* Text block:
-=-=-

Any amounts determined to be due and owing to CTHV following an audit shall
be paid to CTHV [***] (or the highest rate of interest permissible under
applicable law, if less) from the date the applicable sums should have been
paid to CTHV to the date of payment to CTHV.
b. Kozmo grants CTHV the right to conduct, or to engage an auditor to
conduct, upon 48 hours notice, on-location audits for purposes of
"spot-checking" transaction information relating to the CTHV Product;
provided, that CTHV shall not conduct such audits more than once per month
at any one warehouse or geographical location.
20. NOTICE: Any notice or communications provided for hereunder must be in
writing and delivered either personally, by telecopy, telex or by
registered mail, postage prepaid to the following addresses (or to such
other address as specified by like notice):
For Kozmo:
Xxxxx.xxx
00 Xxxxx Xxxxxx, 00xx Xxxxx
Xxx Xxxx, XX 00000
Attention: Xxxx Xxxx, President and Chief Administrative Officer
Xxxxx Xxxxx, Chief Financial Officer
Xxxxx Xxxxxxx, Vice President, Business Development
Facsimile: (000) 000-0000
For CTHV:
Columbia TriStar Home Video, Inc.
00000 Xxxx Xxxxxxxxxx Xxxxxxxxx, 0xx Xxxxx
Xxxxxx Xxxx, XX 00000
Attention: Xxxxx Xxxxxxx, Executive Vice President
Facsimile: (000) 000-0000
21. REPRESENTATIONS AND WARRANTIES:
a. CTHV warrants and represents that it is a corporation duly organized and
validly existing in good standing under the laws of the state of Delaware
and has the full right, power, legal capacity and authority to enter into
and carry out the terms of this Agreement.
---------
* Confidential Treatment Requested and the Redacted Material has been separately
filed with the Commission.
10
b. Kozmo warrants and represents that it is a corporation duly organized
and validly existing in good standing under the laws of the state of
Delaware and has the full right, power, legal capacity and authority to
enter into and carry out the terms of this Agreement.
22. INDEMNIFICATION:
a. Kozmo agrees to indemnify and hold CTHV, its parent, subsidiary and
affiliated companies and their respective officers, agents, directors and
employees, harmless from any and all claims, damages, liabilities, costs
and expenses (including reasonable attorneys fees) arising out of the
breach by Kozmo of any warranty, representation or other term or provision
of this Agreement. CTHV shall promptly notify Kozmo in writing of any third
party claim or litigation to which this indemnification applies, and Kozmo
shall assume the defense of any such claim or litigation (and CTHV shall
have the right to engage separate counsel of its choice and participate in
the defense, negotiation and settlement of such action or proceeding, but
shall bear the fees and expenses of such separate counsel retained by CTHV
and CTHV shall cooperate with Kozmo in the defense of such claim at no cost
or charge to Kozmo, other than for performing such acts as Kozmo shall
request). If, for any reason, Kozmo shall fail to appoint counsel on a
timely basis or otherwise fails timely to confirm its assumption of the
defense of any applicable claim, CTHV may engage its own counsel and the
reasonable costs and expenses made in connection therewith shall be paid by
Kozmo. Kozmo shall have the right to approve or disapprove the settlement
or disposition of any such claim or litigation proposed by CTHV, which
right shall expire 20 business days following Kozmo's receipt of written
notice with respect thereto. Kozmo shall not have the right to enter into
any settlement or compromise unless, in connection therewith, it shall
obtain from the claimants a full release of all related claims against
CTHV.

-=-=-

* Complete the following:
- A) According to the contract excerpt, how much notice must CTHV give before conducting an on-location audit?
- B) From the contract excerpt, extract everything from "20. NOTICE: Any" down to "Home Video, Inc.", word for word.

* Data provided:
-=-=-

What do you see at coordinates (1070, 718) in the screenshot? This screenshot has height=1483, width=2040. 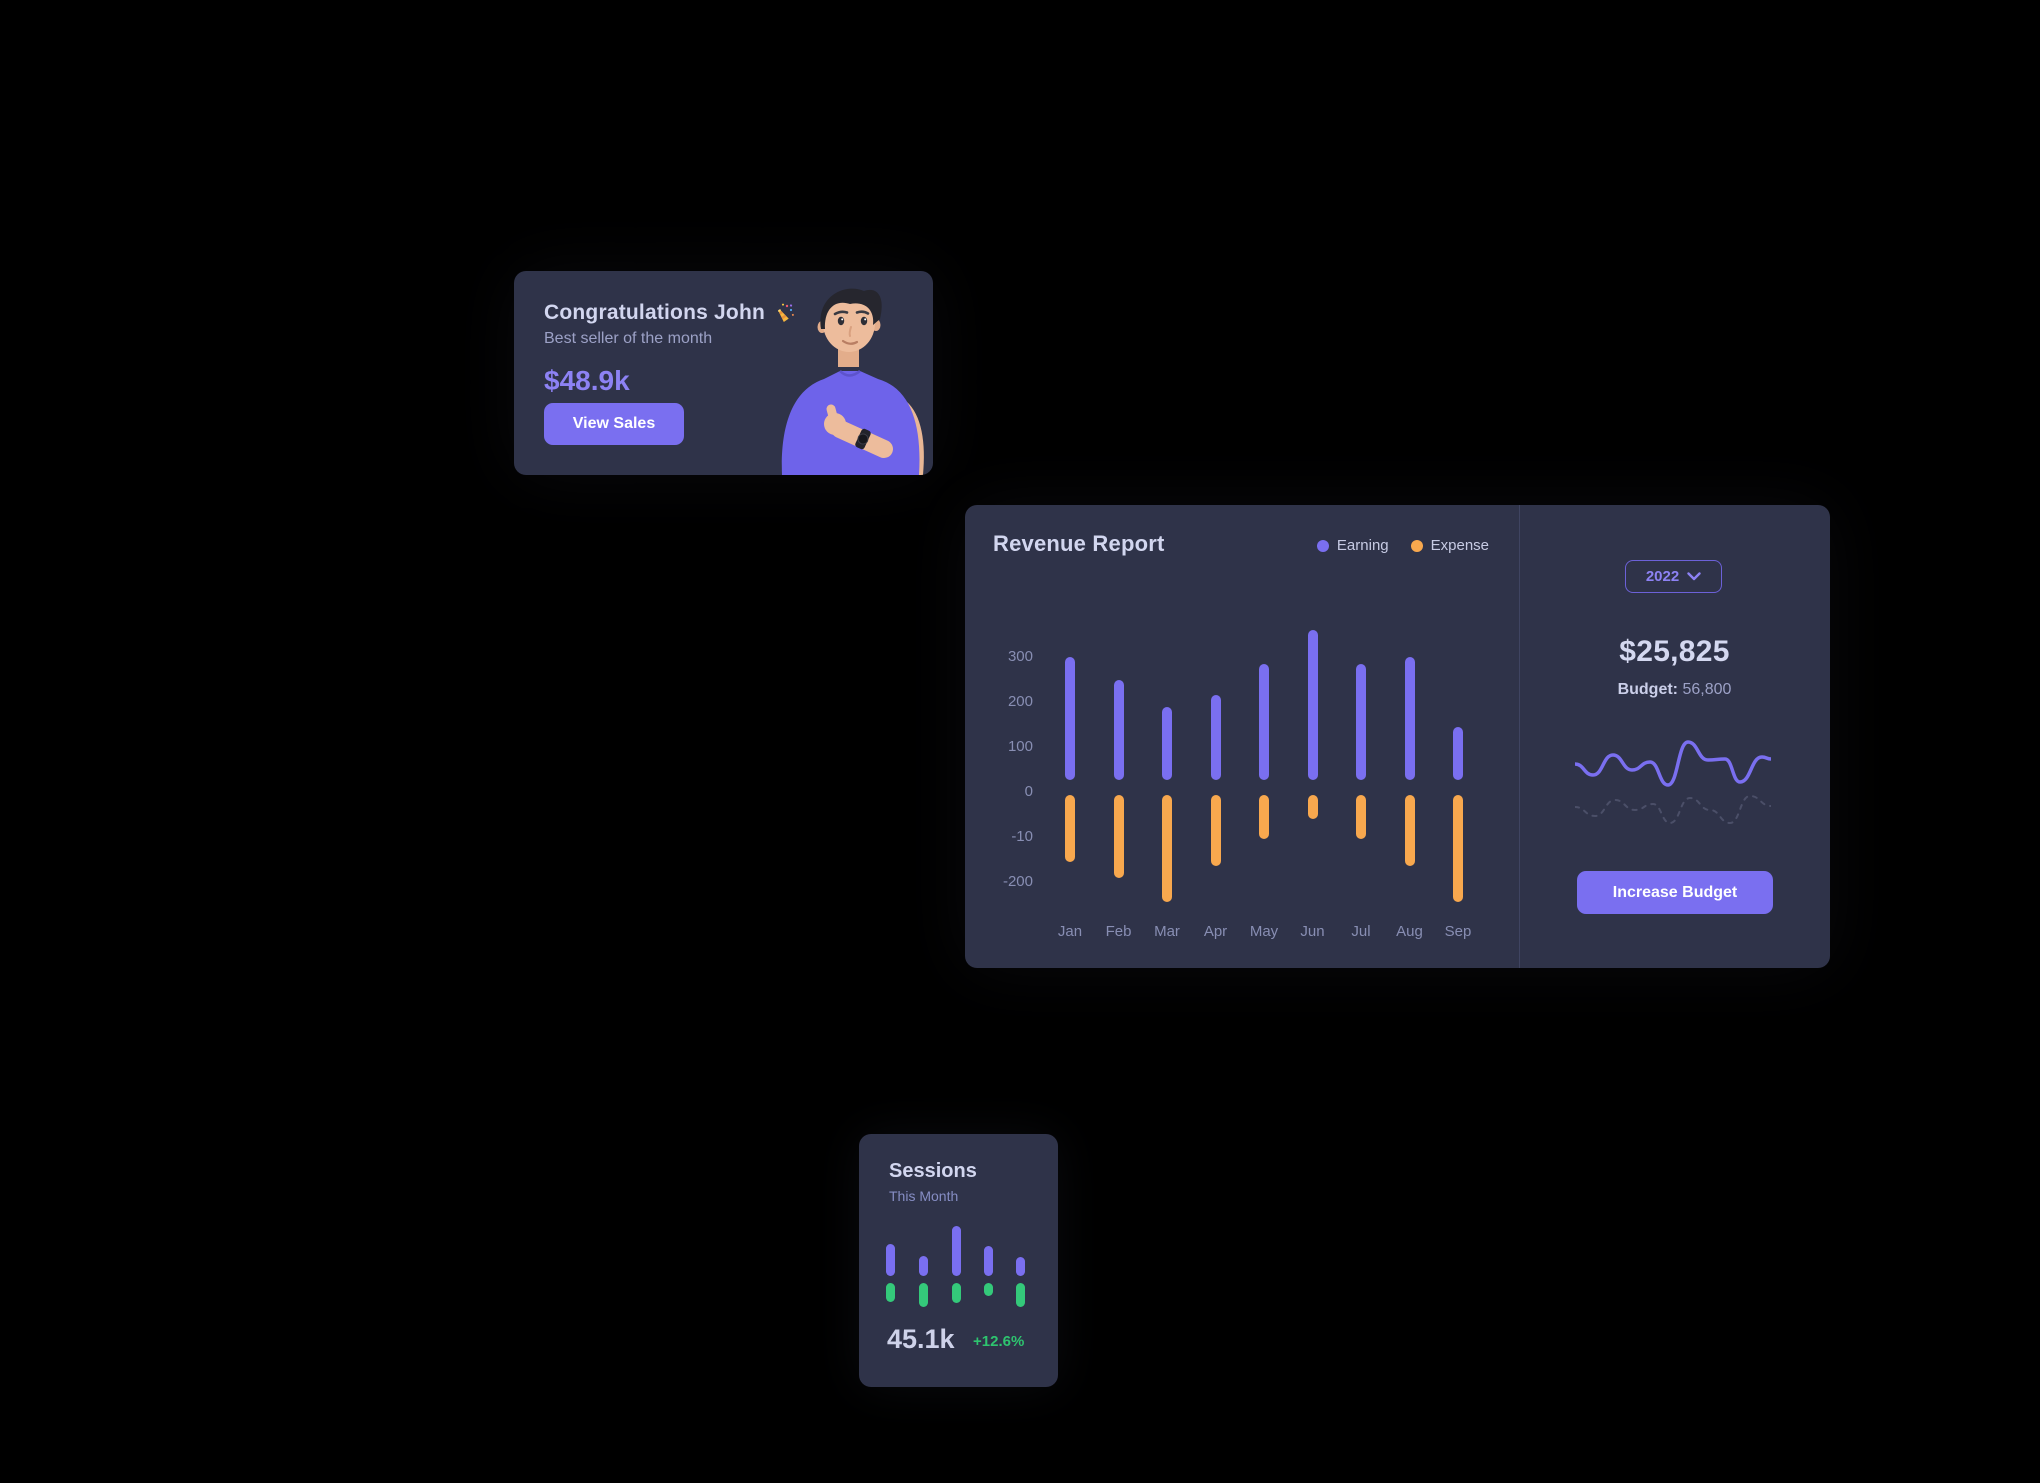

-=-=-

* Results by task:
- A) 48 hours

- B)
20. NOTICE: Any notice or communications provided for hereunder must be in
writing and delivered either personally, by telecopy, telex or by
registered mail, postage prepaid to the following addresses (or to such
other address as specified by like notice):
For Kozmo:
Xxxxx.xxx
00 Xxxxx Xxxxxx, 00xx Xxxxx
Xxx Xxxx, XX 00000
Attention: Xxxx Xxxx, President and Chief Administrative Officer
Xxxxx Xxxxx, Chief Financial Officer
Xxxxx Xxxxxxx, Vice President, Business Development
Facsimile: (000) 000-0000
For CTHV:
Columbia TriStar Home Video, Inc.